Credit is also tightening. Total private sector credit growth in India peaked in the first quarter of the 2024 calendar year and decelerated over the last two quarters. The slowdown was mainly driven by bank credit growth declining to around 12.8% as of October, from over 16% in the first quarter of this calendar year. In particular, there was a slowdown in household credit growth in unsecured personal loans, following a tightening of retail loans by the Reserve Bank of India in November 2023.
What is the outlook for Indian inflation?
Headline inflation in India is expected to average 4.2% year-on-year in the 2025 calendar year, with food inflation at 4.6% — much lower than our analysts’ estimate of 7%-plus for 2024, thanks to adequate rainfall, and good sowing of the summer crop. Food supply shocks due to weather-related disruptions remain the key risk to this forecast. Thus far, elevated and volatile food inflation, mainly driven by vegetable prices due to weather shocks, has kept the RBI from easing monetary policy.
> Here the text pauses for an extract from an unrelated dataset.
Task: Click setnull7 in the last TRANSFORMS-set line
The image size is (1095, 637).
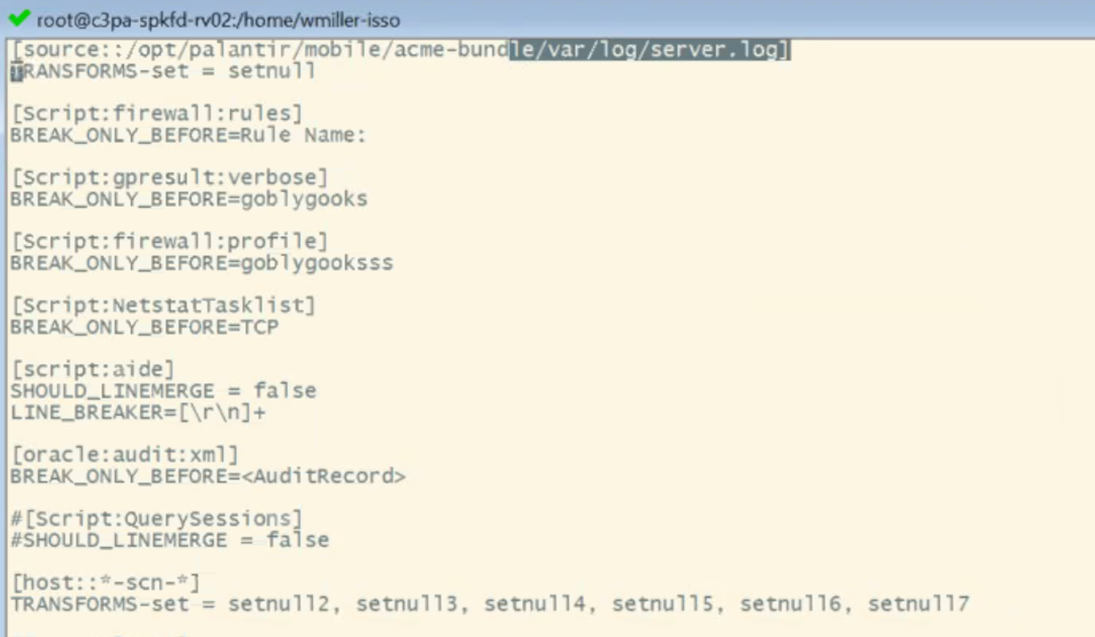Action: click(x=919, y=603)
Core inflation should be around the RBI’s target of 4% year-on-year in 2025, with some possibility that inflation will decline if US tariffs compel Chinese manufacturers to reallocate their products to regional markets.
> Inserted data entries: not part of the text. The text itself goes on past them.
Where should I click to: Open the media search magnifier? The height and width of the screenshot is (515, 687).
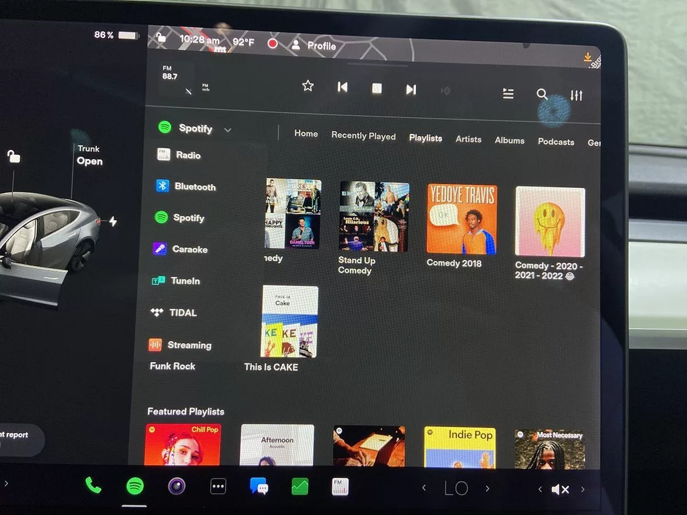point(542,94)
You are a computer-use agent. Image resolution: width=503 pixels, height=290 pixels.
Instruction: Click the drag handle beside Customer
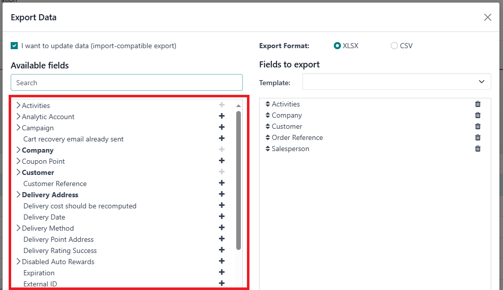(x=268, y=126)
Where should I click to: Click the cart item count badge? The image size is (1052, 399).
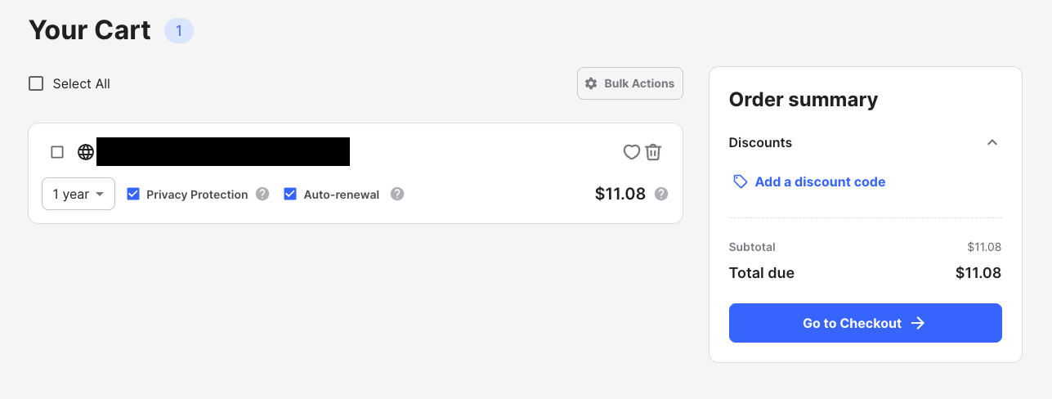pyautogui.click(x=179, y=31)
“The easing cycle from the RBI is likely to be cautious, given uncertainties on global trade policies and their impact on financial markets,” Sengupta writes. His team estimates the nominal neutral rate at 6% for India, so the RBI’s rate cuts are likely to be shallow. Goldman Sachs Research expects the RBI to cut rates by 25 basis points in February, and then again 25 basis points in April.
“The overall preference of Indian policymakers in recent years has been macro-economic resilience over chasing short-term spurts of growth,” Sengupta writes, adding that strengthening public and private balance sheets will continue to be a priority. “The key risks to the India growth story are from exogenous shocks — while most observers do not expect India to be a direct target of Trump’s tariff policies, a rising bilateral trade surplus with the US could bring some unwanted attention.”
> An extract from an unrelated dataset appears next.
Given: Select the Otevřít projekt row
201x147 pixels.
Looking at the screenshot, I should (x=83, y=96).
How will Indian stock markets fare in 2025?
India’s equities are likely to perform strongly in the medium term, according to a separate report from Goldman Sachs Research. In the near term, though, slowing economic growth, high starting valuations, and weak earnings-per-share revisions could keep markets rangebound.
Our equity strategists expect the benchmark NIFTY index to reach 27,000 by the end of 2025. They also forecast MSCI India earnings growth at 12% and 13% respectively for the calendar years 2024 and 2025 — lower than consensus expectations of 13% and 16%.
The MSCI India index of stocks is trading at a 23x forward P/E multiple, which is significantly above the 10-year mean and above our strategists’ top-down fair value estimate of 21x, suggesting further de-rating risk.
“History suggests muted near-term returns when starting valuations are high and earnings are seeing downgrades,” Sunil Koul, Goldman Sachs Research’s emerging markets equity strategist, writes in his team’s report. “We expect the market to remain range-bound over the next three months.” His team forecasts a three-month NIFTY target of 24000, but expects a back-loaded recovery to their 12-month target of 27,000, driven by underlying earnings growth.
Koul’s team remains neutral on India stocks in the near term but sees opportunities in some domestic sectors like autos, telcos, insurance, real estate, and e-commerce, which may have a clearer path to stronger earnings, he says.